「這很正常的,有些上了年紀的人,總喜歡窩在家裡,不願意和陌生人交際。但其實,年紀越大,越應該多和人往來,要不然啊,腦子就退化啦!」
祝晴:「老人的孫女還有提別的嗎?」
「我想想——」鄰居回憶,「她好像還說,琴行老闆的死訊,得瞞著她奶奶。這個我們當然不會說了,誰會這麼多嘴!」
祝晴和曾詠珊對視。
果不其然,方頌聲生前雖已經搬過來一個多星期,但誰都不知道,方雅韻的「奶奶」究竟是什麼時候突然出現。
走出這幢公寓樓,祝晴和曾詠珊低聲討論,理清思緒。
「我知道了,一開始,方雅韻是希望我們避開她外婆的。我第一次和豪仔去的時候,家裡只有保姆,其實方雅韻根本不是帶嚴婆婆去醫院,只是為了躲開警方,避免麻煩。」
「等到第二次我們倆過去,她知道避不開了,所以用了另外一套方案,假裝隱瞞老人關於方頌聲的死訊。這樣一來,不太需要方雅韻外婆提供演技,也就減少穿幫的概率。」
這些天,嚴婆婆一直住在方頌聲的家裡。
最危險的地方,就是最安全的地方。
一個是死者的女兒,另一個則是他親生母親,當時警方被慣性思維所困,並沒有懷疑她們。
至少,他們絕不會懷疑那位滿頭白髮的老人家。
直到此刻,案件的迷霧被撥開。
他們終於查清嚴婆婆的個人信息。
她是周令儀的母親,真名嚴鳳英,現年六十四歲。
……
方雅韻挽著外婆的臂彎,陪她穿梭在商場的人流中,從舒適睡衣到輕便的布鞋,她事無巨細地為老人打點一切。

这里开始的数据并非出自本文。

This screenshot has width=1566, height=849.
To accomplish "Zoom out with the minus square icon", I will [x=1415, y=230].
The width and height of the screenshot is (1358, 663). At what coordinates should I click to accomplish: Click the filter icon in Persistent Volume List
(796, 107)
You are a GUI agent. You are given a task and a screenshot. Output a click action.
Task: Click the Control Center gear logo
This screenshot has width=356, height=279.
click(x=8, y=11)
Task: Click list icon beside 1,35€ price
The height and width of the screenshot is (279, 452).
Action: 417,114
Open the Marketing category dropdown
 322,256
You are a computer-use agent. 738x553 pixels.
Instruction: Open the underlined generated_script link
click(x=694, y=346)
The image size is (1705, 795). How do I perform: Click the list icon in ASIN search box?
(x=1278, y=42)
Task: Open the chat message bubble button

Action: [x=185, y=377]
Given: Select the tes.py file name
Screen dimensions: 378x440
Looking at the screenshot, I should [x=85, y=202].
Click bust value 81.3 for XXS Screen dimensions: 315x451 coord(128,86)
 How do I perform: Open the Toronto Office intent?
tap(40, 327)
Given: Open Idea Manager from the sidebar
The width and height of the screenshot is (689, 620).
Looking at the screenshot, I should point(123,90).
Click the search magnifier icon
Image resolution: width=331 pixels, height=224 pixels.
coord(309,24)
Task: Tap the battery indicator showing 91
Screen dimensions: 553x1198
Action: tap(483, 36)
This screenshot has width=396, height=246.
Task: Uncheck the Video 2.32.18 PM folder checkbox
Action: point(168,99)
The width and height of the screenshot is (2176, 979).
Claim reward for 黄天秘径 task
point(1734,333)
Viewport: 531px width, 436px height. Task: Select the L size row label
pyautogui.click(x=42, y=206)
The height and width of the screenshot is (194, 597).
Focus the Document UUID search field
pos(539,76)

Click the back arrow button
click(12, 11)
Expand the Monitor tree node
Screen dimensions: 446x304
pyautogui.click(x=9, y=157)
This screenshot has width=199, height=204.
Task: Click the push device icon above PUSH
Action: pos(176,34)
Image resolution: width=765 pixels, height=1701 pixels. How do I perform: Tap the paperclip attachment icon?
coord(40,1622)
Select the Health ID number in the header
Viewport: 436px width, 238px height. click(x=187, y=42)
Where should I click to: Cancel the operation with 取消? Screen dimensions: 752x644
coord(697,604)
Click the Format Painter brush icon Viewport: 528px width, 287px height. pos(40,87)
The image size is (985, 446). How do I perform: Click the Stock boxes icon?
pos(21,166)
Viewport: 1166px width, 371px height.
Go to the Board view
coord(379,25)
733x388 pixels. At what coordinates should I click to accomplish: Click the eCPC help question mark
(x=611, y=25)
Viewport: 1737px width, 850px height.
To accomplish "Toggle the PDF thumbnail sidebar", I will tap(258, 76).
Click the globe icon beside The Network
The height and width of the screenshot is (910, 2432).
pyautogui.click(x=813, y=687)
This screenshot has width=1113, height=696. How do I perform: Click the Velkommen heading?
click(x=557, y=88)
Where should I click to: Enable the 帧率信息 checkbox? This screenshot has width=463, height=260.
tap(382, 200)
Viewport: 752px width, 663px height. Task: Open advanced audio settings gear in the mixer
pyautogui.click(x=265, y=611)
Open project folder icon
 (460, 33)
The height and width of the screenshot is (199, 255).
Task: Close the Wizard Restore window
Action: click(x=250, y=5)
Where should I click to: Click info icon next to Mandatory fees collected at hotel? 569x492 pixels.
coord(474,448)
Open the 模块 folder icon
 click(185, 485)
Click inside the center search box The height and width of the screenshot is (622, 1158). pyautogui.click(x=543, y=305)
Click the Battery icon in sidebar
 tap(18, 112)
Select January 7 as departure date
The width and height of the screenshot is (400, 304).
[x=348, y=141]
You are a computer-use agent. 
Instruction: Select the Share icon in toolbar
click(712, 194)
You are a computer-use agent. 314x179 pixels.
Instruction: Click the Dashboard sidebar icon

嚴鳳英今年六十四歲,雖只比方頌聲年長四歲,但歲月的風霜在她臉上刻下很深的紋路。早年艱辛的生活讓她比同齡人更顯蒼老,現在又染了一頭白髮,看起來更是比實際年紀滄桑不少。
可她的身子骨卻出奇硬朗,逛了大半天也不見疲態。方雅韻撒著嬌,說外婆的腿腳比她還利索,自己倒是先累得走不動了。
在商場外的咖啡廳,方雅韻帶著嚴鳳英,選了靠窗的位置坐下。
她細心地為老人要了一杯溫水,另外點了兩塊鬆軟的蛋糕,不忘拿來小勺子和紙巾,又特意請侍應生調高冷氣溫度,免得外婆著涼。
這個時候,嚴鳳英就只是靜靜地坐著,布滿皺紋的眼角帶著笑意,目光追隨外孫女忙碌的身影。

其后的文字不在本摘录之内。